▸ DESCRIPTION OF THE TASK: Present every one of the records below as a Markdown table with two columns, "No." for the row number and "Line" for the line itself, and leave out any blank lines.
++++ EXERCISE MATERIAL
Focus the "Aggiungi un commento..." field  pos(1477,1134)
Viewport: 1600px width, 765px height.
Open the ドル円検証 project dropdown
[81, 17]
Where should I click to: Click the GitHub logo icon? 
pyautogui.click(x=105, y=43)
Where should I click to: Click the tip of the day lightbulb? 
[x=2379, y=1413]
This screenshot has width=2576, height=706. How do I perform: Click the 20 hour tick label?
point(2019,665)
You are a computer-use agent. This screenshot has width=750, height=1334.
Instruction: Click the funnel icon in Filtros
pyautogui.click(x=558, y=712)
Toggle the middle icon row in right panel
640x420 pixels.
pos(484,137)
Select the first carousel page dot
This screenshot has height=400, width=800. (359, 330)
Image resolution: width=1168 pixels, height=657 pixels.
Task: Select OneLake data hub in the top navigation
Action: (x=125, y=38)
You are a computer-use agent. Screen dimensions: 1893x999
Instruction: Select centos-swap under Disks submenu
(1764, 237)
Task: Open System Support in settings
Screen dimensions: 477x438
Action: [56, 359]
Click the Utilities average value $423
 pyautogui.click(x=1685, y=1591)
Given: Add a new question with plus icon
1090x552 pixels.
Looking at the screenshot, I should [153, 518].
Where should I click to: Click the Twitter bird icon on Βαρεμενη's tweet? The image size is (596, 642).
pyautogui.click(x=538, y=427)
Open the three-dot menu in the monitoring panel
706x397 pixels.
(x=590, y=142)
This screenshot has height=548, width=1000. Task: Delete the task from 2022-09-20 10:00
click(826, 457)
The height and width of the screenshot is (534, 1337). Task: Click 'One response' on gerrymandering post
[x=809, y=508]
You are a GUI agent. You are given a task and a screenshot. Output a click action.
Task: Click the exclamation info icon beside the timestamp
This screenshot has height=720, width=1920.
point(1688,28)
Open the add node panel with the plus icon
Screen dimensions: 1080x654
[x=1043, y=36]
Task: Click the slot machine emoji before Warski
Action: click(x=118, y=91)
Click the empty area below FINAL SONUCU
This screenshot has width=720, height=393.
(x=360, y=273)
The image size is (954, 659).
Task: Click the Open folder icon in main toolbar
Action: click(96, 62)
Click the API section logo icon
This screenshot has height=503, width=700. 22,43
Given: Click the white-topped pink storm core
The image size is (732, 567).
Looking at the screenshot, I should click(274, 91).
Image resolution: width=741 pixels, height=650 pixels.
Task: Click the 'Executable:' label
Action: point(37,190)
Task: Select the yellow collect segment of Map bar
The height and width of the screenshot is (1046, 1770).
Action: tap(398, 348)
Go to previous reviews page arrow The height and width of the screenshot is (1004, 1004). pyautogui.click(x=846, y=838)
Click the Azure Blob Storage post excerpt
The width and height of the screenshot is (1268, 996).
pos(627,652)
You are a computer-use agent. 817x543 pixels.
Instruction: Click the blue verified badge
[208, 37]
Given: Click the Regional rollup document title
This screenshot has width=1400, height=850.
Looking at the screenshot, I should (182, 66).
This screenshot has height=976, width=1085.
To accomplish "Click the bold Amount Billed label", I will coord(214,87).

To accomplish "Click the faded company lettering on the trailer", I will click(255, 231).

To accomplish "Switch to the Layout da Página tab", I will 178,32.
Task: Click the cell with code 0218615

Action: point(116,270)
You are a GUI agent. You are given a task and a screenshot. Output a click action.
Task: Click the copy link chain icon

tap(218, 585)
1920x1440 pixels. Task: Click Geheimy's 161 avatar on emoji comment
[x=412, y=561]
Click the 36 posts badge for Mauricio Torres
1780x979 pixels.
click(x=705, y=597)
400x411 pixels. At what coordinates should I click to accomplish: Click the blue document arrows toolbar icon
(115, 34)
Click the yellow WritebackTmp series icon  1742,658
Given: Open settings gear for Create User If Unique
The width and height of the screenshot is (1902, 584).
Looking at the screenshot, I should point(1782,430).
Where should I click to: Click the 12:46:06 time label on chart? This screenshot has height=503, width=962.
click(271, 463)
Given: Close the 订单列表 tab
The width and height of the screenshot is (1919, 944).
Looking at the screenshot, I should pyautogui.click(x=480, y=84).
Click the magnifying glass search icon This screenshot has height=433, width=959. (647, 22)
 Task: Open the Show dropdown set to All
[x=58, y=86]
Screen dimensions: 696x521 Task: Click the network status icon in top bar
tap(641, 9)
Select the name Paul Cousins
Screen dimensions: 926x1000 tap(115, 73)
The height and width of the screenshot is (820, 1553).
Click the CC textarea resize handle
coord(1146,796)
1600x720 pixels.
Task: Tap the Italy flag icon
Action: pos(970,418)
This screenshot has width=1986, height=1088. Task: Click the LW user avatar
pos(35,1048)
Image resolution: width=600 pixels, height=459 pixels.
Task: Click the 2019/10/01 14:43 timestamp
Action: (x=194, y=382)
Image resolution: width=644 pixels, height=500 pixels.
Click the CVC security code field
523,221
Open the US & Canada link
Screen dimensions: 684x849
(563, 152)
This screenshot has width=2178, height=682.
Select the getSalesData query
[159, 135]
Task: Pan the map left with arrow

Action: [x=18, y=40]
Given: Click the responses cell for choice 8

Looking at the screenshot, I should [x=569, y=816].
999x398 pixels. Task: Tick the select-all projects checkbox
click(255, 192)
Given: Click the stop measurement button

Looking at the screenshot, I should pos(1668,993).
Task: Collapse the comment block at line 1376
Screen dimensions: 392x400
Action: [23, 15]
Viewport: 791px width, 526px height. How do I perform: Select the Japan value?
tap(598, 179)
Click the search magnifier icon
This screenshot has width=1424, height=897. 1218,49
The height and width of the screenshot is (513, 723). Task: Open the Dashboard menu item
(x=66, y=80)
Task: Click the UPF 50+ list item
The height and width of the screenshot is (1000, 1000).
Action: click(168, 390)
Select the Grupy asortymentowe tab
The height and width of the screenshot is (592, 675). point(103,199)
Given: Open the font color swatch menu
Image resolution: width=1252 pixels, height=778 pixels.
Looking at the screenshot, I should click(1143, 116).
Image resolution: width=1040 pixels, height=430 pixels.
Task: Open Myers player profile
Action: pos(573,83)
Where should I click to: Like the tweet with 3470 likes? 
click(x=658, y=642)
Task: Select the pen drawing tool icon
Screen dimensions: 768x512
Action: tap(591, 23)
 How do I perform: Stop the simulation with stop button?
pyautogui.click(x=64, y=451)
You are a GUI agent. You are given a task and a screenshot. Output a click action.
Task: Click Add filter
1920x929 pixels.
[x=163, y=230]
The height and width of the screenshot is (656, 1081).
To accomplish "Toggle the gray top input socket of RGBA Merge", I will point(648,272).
++++++++
▸ OUTPUT FOR THIS EXERCISE:
| No. | Line |
|---|---|
| 1 | Focus the "Aggiungi un commento..." field  pos(1477,1134) |
| 2 | Viewport: 1600px width, 765px height. |
| 3 | Open the ドル円検証 project dropdown |
| 4 | [81, 17] |
| 5 | Where should I click to: Click the GitHub logo icon?  |
| 6 | pyautogui.click(x=105, y=43) |
| 7 | Where should I click to: Click the tip of the day lightbulb?  |
| 8 | [x=2379, y=1413] |
| 9 | This screenshot has width=2576, height=706. How do I perform: Click the 20 hour tick label? |
| 10 | point(2019,665) |
| 11 | You are a computer-use agent. This screenshot has width=750, height=1334. |
| 12 | Instruction: Click the funnel icon in Filtros |
| 13 | pyautogui.click(x=558, y=712) |
| 14 | Toggle the middle icon row in right panel |
| 15 | 640x420 pixels. |
| 16 | pos(484,137) |
| 17 | Select the first carousel page dot |
| 18 | This screenshot has height=400, width=800. (359, 330) |
| 19 | Image resolution: width=1168 pixels, height=657 pixels. |
| 20 | Task: Select OneLake data hub in the top navigation |
| 21 | Action: (x=125, y=38) |
| 22 | You are a computer-use agent. Screen dimensions: 1893x999 |
| 23 | Instruction: Select centos-swap under Disks submenu |
| 24 | (1764, 237) |
| 25 | Task: Open System Support in settings |
| 26 | Screen dimensions: 477x438 |
| 27 | Action: [56, 359] |
| 28 | Click the Utilities average value $423 |
| 29 |  pyautogui.click(x=1685, y=1591) |
| 30 | Given: Add a new question with plus icon |
| 31 | 1090x552 pixels. |
| 32 | Looking at the screenshot, I should [153, 518]. |
| 33 | Where should I click to: Click the Twitter bird icon on Βαρεμενη's tweet? The image size is (596, 642). |
| 34 | pyautogui.click(x=538, y=427) |
| 35 | Open the three-dot menu in the monitoring panel |
| 36 | 706x397 pixels. |
| 37 | (x=590, y=142) |
| 38 | This screenshot has height=548, width=1000. Task: Delete the task from 2022-09-20 10:00 |
| 39 | click(826, 457) |
| 40 | The height and width of the screenshot is (534, 1337). Task: Click 'One response' on gerrymandering post |
| 41 | [x=809, y=508] |
| 42 | You are a GUI agent. You are given a task and a screenshot. Output a click action. |
| 43 | Task: Click the exclamation info icon beside the timestamp |
| 44 | This screenshot has height=720, width=1920. |
| 45 | point(1688,28) |
| 46 | Open the add node panel with the plus icon |
| 47 | Screen dimensions: 1080x654 |
| 48 | [x=1043, y=36] |
| 49 | Task: Click the slot machine emoji before Warski |
| 50 | Action: click(x=118, y=91) |
| 51 | Click the empty area below FINAL SONUCU |
| 52 | This screenshot has width=720, height=393. |
| 53 | (x=360, y=273) |
| 54 | The image size is (954, 659). |
| 55 | Task: Click the Open folder icon in main toolbar |
| 56 | Action: click(96, 62) |
| 57 | Click the API section logo icon |
| 58 | This screenshot has height=503, width=700. 22,43 |
| 59 | Given: Click the white-topped pink storm core |
| 60 | The image size is (732, 567). |
| 61 | Looking at the screenshot, I should click(274, 91). |
| 62 | Image resolution: width=741 pixels, height=650 pixels. |
| 63 | Task: Click the 'Executable:' label |
| 64 | Action: point(37,190) |
| 65 | Task: Select the yellow collect segment of Map bar |
| 66 | The height and width of the screenshot is (1046, 1770). |
| 67 | Action: tap(398, 348) |
| 68 | Go to previous reviews page arrow The height and width of the screenshot is (1004, 1004). pyautogui.click(x=846, y=838) |
| 69 | Click the Azure Blob Storage post excerpt |
| 70 | The width and height of the screenshot is (1268, 996). |
| 71 | pos(627,652) |
| 72 | You are a computer-use agent. 817x543 pixels. |
| 73 | Instruction: Click the blue verified badge |
| 74 | [208, 37] |
| 75 | Given: Click the Regional rollup document title |
| 76 | This screenshot has width=1400, height=850. |
| 77 | Looking at the screenshot, I should (182, 66). |
| 78 | This screenshot has height=976, width=1085. |
| 79 | To accomplish "Click the bold Amount Billed label", I will coord(214,87). |
| 80 | To accomplish "Click the faded company lettering on the trailer", I will click(255, 231). |
| 81 | To accomplish "Switch to the Layout da Página tab", I will 178,32. |
| 82 | Task: Click the cell with code 0218615 |
| 83 | Action: point(116,270) |
| 84 | You are a GUI agent. You are given a task and a screenshot. Output a click action. |
| 85 | Task: Click the copy link chain icon |
| 86 | tap(218, 585) |
| 87 | 1920x1440 pixels. Task: Click Geheimy's 161 avatar on emoji comment |
| 88 | [x=412, y=561] |
| 89 | Click the 36 posts badge for Mauricio Torres |
| 90 | 1780x979 pixels. |
| 91 | click(x=705, y=597) |
| 92 | 400x411 pixels. At what coordinates should I click to accomplish: Click the blue document arrows toolbar icon |
| 93 | (115, 34) |
| 94 | Click the yellow WritebackTmp series icon  1742,658 |
| 95 | Given: Open settings gear for Create User If Unique |
| 96 | The width and height of the screenshot is (1902, 584). |
| 97 | Looking at the screenshot, I should point(1782,430). |
| 98 | Where should I click to: Click the 12:46:06 time label on chart? This screenshot has height=503, width=962. |
| 99 | click(271, 463) |
| 100 | Given: Close the 订单列表 tab |
| 101 | The width and height of the screenshot is (1919, 944). |
| 102 | Looking at the screenshot, I should pyautogui.click(x=480, y=84). |
| 103 | Click the magnifying glass search icon This screenshot has height=433, width=959. (647, 22) |
| 104 |  Task: Open the Show dropdown set to All |
| 105 | [x=58, y=86] |
| 106 | Screen dimensions: 696x521 Task: Click the network status icon in top bar |
| 107 | tap(641, 9) |
| 108 | Select the name Paul Cousins |
| 109 | Screen dimensions: 926x1000 tap(115, 73) |
| 110 | The height and width of the screenshot is (820, 1553). |
| 111 | Click the CC textarea resize handle |
| 112 | coord(1146,796) |
| 113 | 1600x720 pixels. |
| 114 | Task: Tap the Italy flag icon |
| 115 | Action: pos(970,418) |
| 116 | This screenshot has width=1986, height=1088. Task: Click the LW user avatar |
| 117 | pos(35,1048) |
| 118 | Image resolution: width=600 pixels, height=459 pixels. |
| 119 | Task: Click the 2019/10/01 14:43 timestamp |
| 120 | Action: (x=194, y=382) |
| 121 | Image resolution: width=644 pixels, height=500 pixels. |
| 122 | Click the CVC security code field |
| 123 | 523,221 |
| 124 | Open the US & Canada link |
| 125 | Screen dimensions: 684x849 |
| 126 | (563, 152) |
| 127 | This screenshot has width=2178, height=682. |
| 128 | Select the getSalesData query |
| 129 | [159, 135] |
| 130 | Task: Pan the map left with arrow |
| 131 | Action: [x=18, y=40] |
| 132 | Given: Click the responses cell for choice 8 |
| 133 | Looking at the screenshot, I should [x=569, y=816]. |
| 134 | 999x398 pixels. Task: Tick the select-all projects checkbox |
| 135 | click(255, 192) |
| 136 | Given: Click the stop measurement button |
| 137 | Looking at the screenshot, I should pos(1668,993). |
| 138 | Task: Collapse the comment block at line 1376 |
| 139 | Screen dimensions: 392x400 |
| 140 | Action: [23, 15] |
| 141 | Viewport: 791px width, 526px height. How do I perform: Select the Japan value? |
| 142 | tap(598, 179) |
| 143 | Click the search magnifier icon |
| 144 | This screenshot has width=1424, height=897. 1218,49 |
| 145 | The height and width of the screenshot is (513, 723). Task: Open the Dashboard menu item |
| 146 | (x=66, y=80) |
| 147 | Task: Click the UPF 50+ list item |
| 148 | The height and width of the screenshot is (1000, 1000). |
| 149 | Action: click(168, 390) |
| 150 | Select the Grupy asortymentowe tab |
| 151 | The height and width of the screenshot is (592, 675). point(103,199) |
| 152 | Given: Open the font color swatch menu |
| 153 | Image resolution: width=1252 pixels, height=778 pixels. |
| 154 | Looking at the screenshot, I should click(1143, 116). |
| 155 | Image resolution: width=1040 pixels, height=430 pixels. |
| 156 | Task: Open Myers player profile |
| 157 | Action: pos(573,83) |
| 158 | Where should I click to: Like the tweet with 3470 likes?  |
| 159 | click(x=658, y=642) |
| 160 | Task: Select the pen drawing tool icon |
| 161 | Screen dimensions: 768x512 |
| 162 | Action: tap(591, 23) |
| 163 |  How do I perform: Stop the simulation with stop button? |
| 164 | pyautogui.click(x=64, y=451) |
| 165 | You are a GUI agent. You are given a task and a screenshot. Output a click action. |
| 166 | Task: Click Add filter |
| 167 | 1920x929 pixels. |
| 168 | [x=163, y=230] |
| 169 | The height and width of the screenshot is (656, 1081). |
| 170 | To accomplish "Toggle the gray top input socket of RGBA Merge", I will point(648,272). |